Accelerating Bayesian Optimization for Biological Sequence Design with Denoising Autoencoders
This work addresses the problem of efficient drug and protein design for researchers, offering a practical method that is incremental by building on existing Bayesian optimization and autoencoder techniques.
The paper tackled the challenge of applying Bayesian optimization to discrete, high-dimensional biological sequence design by developing LaMBO, which uses a denoising autoencoder and Gaussian process to enable gradient-based optimization in latent space, resulting in outperformance over genetic optimizers on small-molecule and fluorescent protein tasks.

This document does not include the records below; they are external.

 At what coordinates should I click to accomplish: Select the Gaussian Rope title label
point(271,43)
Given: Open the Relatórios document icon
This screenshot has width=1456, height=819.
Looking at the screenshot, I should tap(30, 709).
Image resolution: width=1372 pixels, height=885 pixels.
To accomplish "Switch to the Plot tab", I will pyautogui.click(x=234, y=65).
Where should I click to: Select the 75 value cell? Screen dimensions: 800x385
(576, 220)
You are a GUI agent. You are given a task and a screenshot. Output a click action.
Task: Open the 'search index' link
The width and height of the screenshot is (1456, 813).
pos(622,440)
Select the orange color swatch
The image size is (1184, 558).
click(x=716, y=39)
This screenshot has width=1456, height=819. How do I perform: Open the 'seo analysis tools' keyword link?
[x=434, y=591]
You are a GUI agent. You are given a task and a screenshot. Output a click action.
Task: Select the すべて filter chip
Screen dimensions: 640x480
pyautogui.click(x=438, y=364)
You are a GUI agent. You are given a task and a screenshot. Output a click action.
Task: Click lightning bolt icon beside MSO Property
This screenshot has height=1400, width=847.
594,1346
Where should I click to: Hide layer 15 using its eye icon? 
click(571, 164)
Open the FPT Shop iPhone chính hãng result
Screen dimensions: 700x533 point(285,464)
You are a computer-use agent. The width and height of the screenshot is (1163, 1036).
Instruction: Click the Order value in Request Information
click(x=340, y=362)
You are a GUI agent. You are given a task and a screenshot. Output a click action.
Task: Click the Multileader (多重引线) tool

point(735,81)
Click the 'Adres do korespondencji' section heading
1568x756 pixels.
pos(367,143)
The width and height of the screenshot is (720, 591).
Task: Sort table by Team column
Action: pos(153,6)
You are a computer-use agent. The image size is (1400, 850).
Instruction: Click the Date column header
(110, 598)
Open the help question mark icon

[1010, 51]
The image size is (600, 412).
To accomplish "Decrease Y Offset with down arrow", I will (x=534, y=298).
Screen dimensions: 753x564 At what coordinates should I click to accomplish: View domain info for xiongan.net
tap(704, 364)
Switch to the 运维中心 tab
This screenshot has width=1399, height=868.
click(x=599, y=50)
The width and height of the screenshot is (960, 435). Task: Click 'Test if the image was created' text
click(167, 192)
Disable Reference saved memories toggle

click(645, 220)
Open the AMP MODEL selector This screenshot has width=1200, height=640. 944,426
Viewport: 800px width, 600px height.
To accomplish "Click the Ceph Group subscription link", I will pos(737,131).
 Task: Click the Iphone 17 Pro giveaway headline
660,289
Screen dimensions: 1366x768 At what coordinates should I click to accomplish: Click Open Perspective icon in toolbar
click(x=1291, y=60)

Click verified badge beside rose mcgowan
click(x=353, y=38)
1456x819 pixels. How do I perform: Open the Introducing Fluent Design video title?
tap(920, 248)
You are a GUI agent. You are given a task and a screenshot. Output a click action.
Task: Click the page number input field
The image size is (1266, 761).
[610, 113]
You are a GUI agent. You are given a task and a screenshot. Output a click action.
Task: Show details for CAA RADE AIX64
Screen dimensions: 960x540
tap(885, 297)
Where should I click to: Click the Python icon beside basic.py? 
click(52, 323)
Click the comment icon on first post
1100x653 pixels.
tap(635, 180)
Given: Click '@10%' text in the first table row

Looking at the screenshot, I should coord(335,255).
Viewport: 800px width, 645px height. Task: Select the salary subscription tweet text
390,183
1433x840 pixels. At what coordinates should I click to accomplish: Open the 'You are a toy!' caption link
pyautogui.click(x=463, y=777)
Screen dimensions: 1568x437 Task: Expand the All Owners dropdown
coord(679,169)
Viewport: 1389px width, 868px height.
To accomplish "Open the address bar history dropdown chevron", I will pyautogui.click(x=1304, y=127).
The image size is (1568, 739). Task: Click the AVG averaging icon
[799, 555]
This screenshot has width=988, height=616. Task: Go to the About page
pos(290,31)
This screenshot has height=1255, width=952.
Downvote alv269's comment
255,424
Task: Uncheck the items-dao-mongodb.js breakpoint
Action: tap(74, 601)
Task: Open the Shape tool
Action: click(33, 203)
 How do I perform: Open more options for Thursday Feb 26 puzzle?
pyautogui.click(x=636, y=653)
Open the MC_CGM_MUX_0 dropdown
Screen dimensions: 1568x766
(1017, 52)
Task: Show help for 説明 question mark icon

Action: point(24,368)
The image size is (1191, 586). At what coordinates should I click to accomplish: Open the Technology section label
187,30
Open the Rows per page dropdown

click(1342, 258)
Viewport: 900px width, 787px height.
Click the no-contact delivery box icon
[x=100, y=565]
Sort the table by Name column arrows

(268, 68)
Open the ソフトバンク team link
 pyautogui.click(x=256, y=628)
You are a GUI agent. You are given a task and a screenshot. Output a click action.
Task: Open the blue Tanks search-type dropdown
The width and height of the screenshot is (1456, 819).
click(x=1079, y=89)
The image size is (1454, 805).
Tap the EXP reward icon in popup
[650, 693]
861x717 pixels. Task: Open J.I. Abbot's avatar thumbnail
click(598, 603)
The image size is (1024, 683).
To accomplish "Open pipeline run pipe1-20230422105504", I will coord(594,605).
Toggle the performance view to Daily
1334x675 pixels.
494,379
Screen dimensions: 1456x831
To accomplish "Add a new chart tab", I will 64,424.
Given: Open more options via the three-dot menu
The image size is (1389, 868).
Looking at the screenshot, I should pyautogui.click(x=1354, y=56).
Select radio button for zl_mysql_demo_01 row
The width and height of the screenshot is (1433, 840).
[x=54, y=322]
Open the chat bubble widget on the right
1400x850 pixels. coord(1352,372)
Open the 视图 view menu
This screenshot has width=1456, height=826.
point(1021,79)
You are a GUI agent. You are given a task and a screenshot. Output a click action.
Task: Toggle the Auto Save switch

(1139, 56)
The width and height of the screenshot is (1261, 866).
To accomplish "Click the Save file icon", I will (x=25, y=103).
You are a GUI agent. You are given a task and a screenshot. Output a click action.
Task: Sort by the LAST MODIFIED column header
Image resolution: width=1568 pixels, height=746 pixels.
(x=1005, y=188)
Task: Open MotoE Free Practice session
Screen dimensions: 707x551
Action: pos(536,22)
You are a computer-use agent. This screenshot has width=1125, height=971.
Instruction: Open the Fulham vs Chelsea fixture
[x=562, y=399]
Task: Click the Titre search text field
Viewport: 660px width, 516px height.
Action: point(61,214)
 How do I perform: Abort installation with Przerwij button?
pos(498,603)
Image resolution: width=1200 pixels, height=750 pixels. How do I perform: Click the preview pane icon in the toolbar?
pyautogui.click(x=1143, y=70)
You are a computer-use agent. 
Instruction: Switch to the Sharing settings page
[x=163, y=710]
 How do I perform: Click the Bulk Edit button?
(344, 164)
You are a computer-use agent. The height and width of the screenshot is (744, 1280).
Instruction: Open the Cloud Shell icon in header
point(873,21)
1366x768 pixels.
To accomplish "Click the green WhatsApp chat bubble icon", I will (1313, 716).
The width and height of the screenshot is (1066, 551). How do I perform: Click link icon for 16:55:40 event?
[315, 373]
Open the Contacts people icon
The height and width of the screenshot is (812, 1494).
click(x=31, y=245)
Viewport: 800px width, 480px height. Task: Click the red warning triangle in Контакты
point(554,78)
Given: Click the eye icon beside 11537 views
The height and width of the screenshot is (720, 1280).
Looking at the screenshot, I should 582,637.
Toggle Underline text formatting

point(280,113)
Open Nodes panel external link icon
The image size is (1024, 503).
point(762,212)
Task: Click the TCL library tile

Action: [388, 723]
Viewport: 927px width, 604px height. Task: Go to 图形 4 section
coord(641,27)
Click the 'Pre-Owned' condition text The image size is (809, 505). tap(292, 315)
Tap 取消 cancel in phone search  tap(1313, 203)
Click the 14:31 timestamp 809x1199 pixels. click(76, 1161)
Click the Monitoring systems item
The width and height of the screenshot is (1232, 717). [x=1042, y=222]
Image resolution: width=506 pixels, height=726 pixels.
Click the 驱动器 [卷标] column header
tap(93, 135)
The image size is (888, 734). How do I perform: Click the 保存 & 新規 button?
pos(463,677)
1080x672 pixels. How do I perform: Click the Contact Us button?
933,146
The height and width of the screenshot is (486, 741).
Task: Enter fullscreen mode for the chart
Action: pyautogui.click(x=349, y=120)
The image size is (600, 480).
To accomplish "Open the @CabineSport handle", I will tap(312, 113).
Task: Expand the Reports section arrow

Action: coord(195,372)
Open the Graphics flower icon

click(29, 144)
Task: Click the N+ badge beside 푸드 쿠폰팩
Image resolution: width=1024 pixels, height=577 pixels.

Bayesian optimization (BayesOpt) is a gold standard for query-efficient continuous optimization. However, its adoption for drug design has been hindered by the discrete, high-dimensional nature of the decision variables. We develop a new approach (LaMBO) which jointly trains a denoising autoencoder with a discriminative multi-task Gaussian process head, allowing gradient-based optimization of multi-objective acquisition functions in the latent space of the autoencoder. These acquisition functions allow LaMBO to balance the explore-exploit tradeoff over multiple design rounds, and to balance objective tradeoffs by optimizing sequences at many different points on the Pareto frontier. We evaluate LaMBO on two small-molecule design tasks, and introduce new tasks optimizing \emph{in silico} and \emph{in vitro} properties of large-molecule fluorescent proteins. In our experiments LaMBO outperforms genetic optimizers and does not require a large pretraining corpus, demonstrating that BayesOpt is practical and effective for biological sequence design.